EXODE

Sur un quai sans ombrage, où vibre la chaleur,
Piétine en rangs serrés une foule mêlée :
Des vieillards chancelants, exposant leur pâleur
Aux rayons d'un soleil qui les brûle d'emblée ;
Des enfants manquant d'air, pressés de tous côtés,
Souffrant de la moiteur dans des habits crottés ;
Des femmes aux regards agrandis par l'angoisse,
Quelques-unes portant un nourrisson qui dort,
Les vêtements fripés d'un séjour sans confort,
Les cheveux décoiffés que la sueur empoisse.

Les hommes moins nombreux, ayant l'air d'être absents,
Fermés à la rumeur, lourds d'informes valises
Qui leur tirent les bras et les adolescents,
Voûtés par un chagrin qui les démoralise,
Gardent les yeux baissés sur leurs âpres rancoeurs.
Leurs lèvres, comme un trait, scellant leur crève-coeur,
Ils se joignent muets à la longue colonne
Qui, d'une marche atone, avance pas à pas,
Voulant ne plus penser à d'odieux trépas,
Alors qu'à chaque instant la rage les talonne.

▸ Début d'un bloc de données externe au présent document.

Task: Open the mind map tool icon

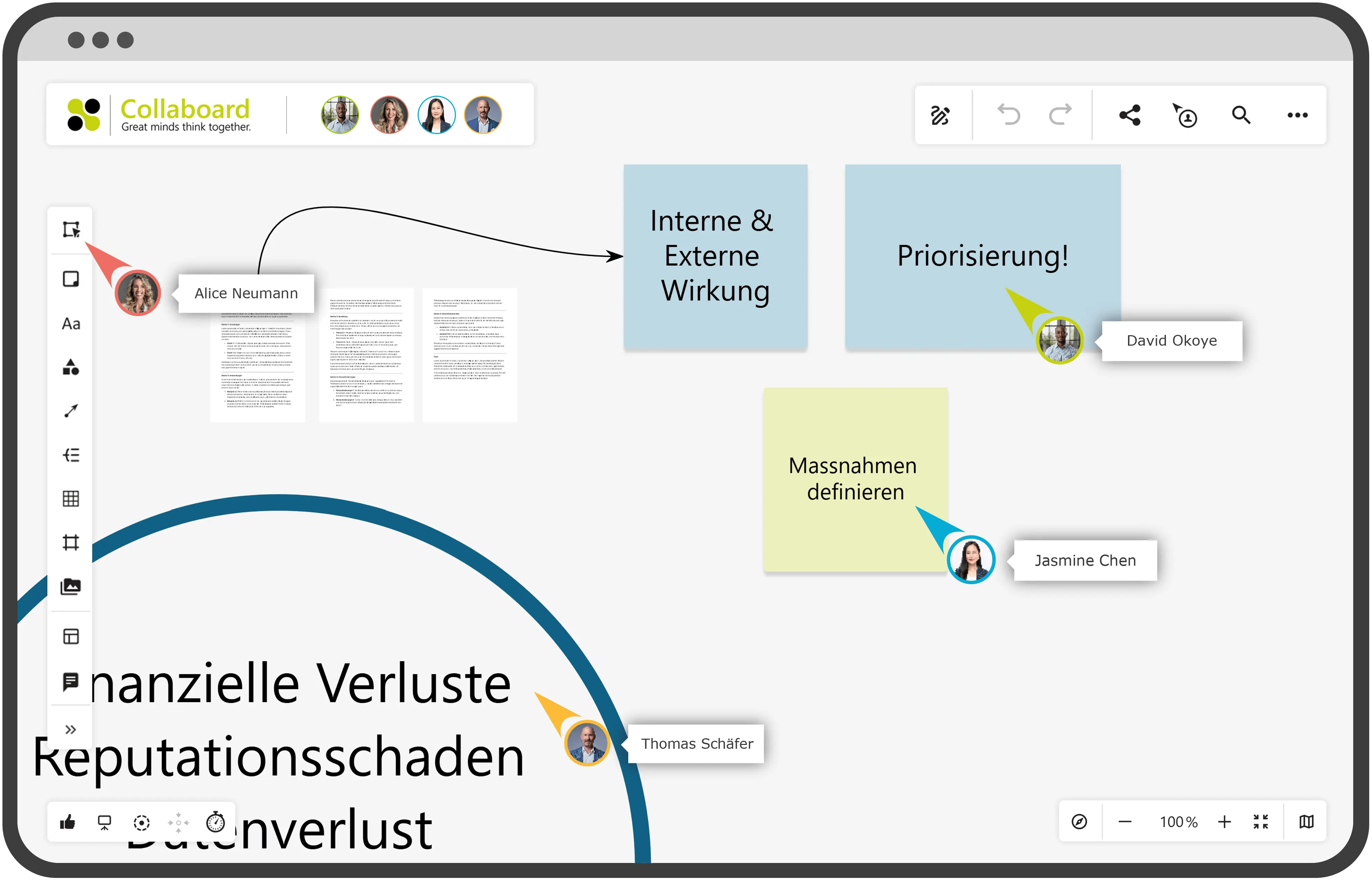Action: click(71, 455)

Hors d'un hangar où l'air est l'haleine d'un four,
Qui leur servit d'abri en de longues journées
Et des nuits sans sommeil, quand les bruits alentour
Faisaient naître soudain des peurs irraisonnées,
Ils vont vers la muraille abrupte d'un bateau.
Mais posant à leurs pieds un malheureux fardeau,
Avant que de gravir la passerelle oblique,
Ils relèvent les yeux, ces obscurs passagers,
Et regardent flotter des drapeaux étrangers
Aux sommets familiers des bâtisses publiques.

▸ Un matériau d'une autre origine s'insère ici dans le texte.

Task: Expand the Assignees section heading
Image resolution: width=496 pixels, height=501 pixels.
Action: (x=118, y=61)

Ils partent découvrir un rivage inconnu,
Mais pour quelle autre vie et quelle autre espérance,
Un pays qui est leur, mais qu'ils n'auront connu
Qu'à travers une guerre ou l'intime attirance,
En laissant derrière eux leurs biens, leurs souvenirs.
Dépouillés et pourtant songeant à l'avenir,
Ils renouvelleront l'oeuvre de leurs ancêtres,
Sous un autre climat, un horizon nouveau,
Car ils ont un amour plus fort pour leur drapeau,
Que l'amour de ce sol qu'ils portent dans leur être.